International asset manager Robeco announced today the launch of RobecoSAM US Green Bonds, one of the first US-focused green bond strategies in Europe. Robeco partnered with Quintet Private Bank on the launch of the new fund, with Quintet targeting an initial commitment of €125 million.

According to Robeco, the new strategy is being introduced ahead of an anticipated boom in green debt issuance in the US, as the Biden administration ramps climate action over the next several years, including plans for massive investments in renewable energy and sustainable infrastructure.

A recent report from the Climate Bonds Initiative indicated significant growth in the US sustainable debt market, but noted that the market is highly concentrated, with mortgage financing company Fannie Mae’s green MBS issuances accounting for 39% of overall volume, while local and state-backed government entities green US Municipal bonds making up another 23%. The Biden administration’s renewed climate focus and opportunities for billions in clean energy spend are expected to drive meaningful market proliferation and growth.

Christoph von Reiche, ExCo Member and Global Head of Sales at Robeco, said:

“The RobecoSAM US Green Bonds strategy perfectly fits Robeco’s strategic ambitions in sustainable investing in general and our focus on climate-related risks in particular. We are excited to have Quintet as our launch partner and look forward to providing our other clients with an excellent opportunity to participate in the largest economy in the world opening up to greener investments.”

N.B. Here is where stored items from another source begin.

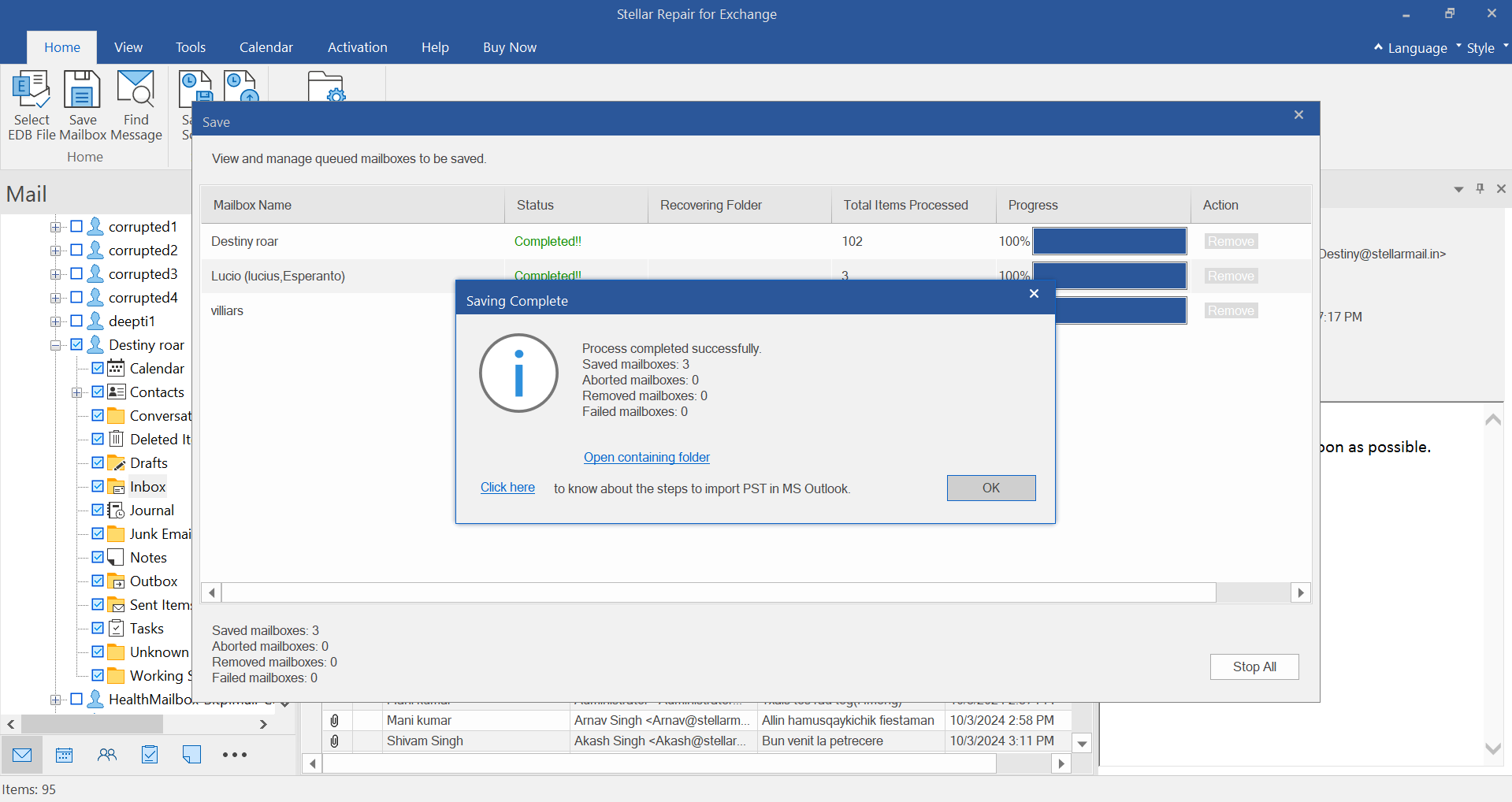This screenshot has height=802, width=1512.
Task: Expand the Contacts folder node
Action: coord(76,392)
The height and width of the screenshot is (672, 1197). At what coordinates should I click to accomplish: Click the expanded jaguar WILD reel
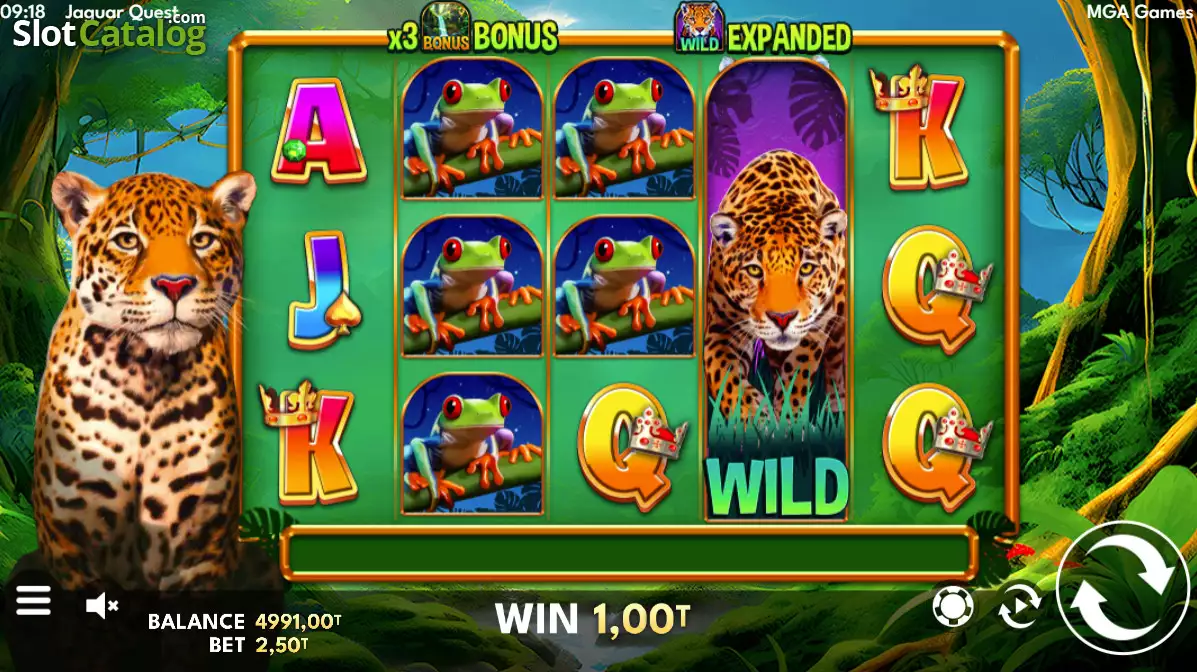(x=776, y=290)
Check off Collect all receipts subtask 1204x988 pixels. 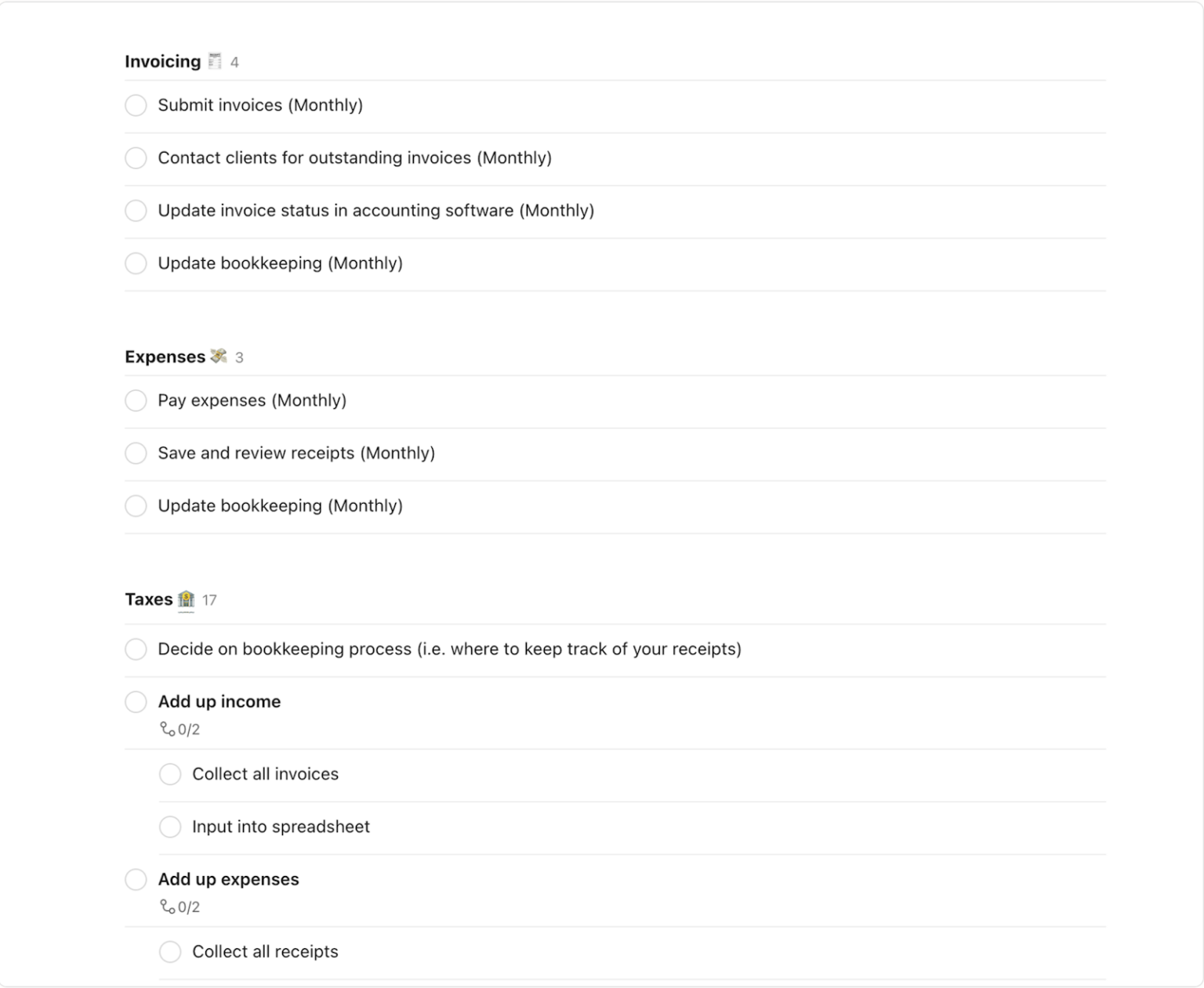pos(170,951)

RobecoSAM US Green Bonds will be managed by Robeco’s Michiel de Bruin, Executive Director, Global Fixed Income Macro and Peter Kwaak, Portfolio Manager, Executive Director, Credit Investments. The fund will invest in USD-denominated green bonds issued by corporates, government-related agencies and governments, utilizing a proprietary screening process to ensure the green credentials of the securities.

Jakob Stott, Group CEO at Quintet, said:

“As the recent floods in Europe demonstrated with devastating clarity, mitigating the impact of climate change is an urgent, universal challenge. At Quintet – where we place sustainability at the heart of our business and as the driving force behind our clients’ investments – we are very pleased to partner with Robeco’s experienced team as we continue to bring our sustainability strategy to life, meeting client needs and contributing to a brighter future.”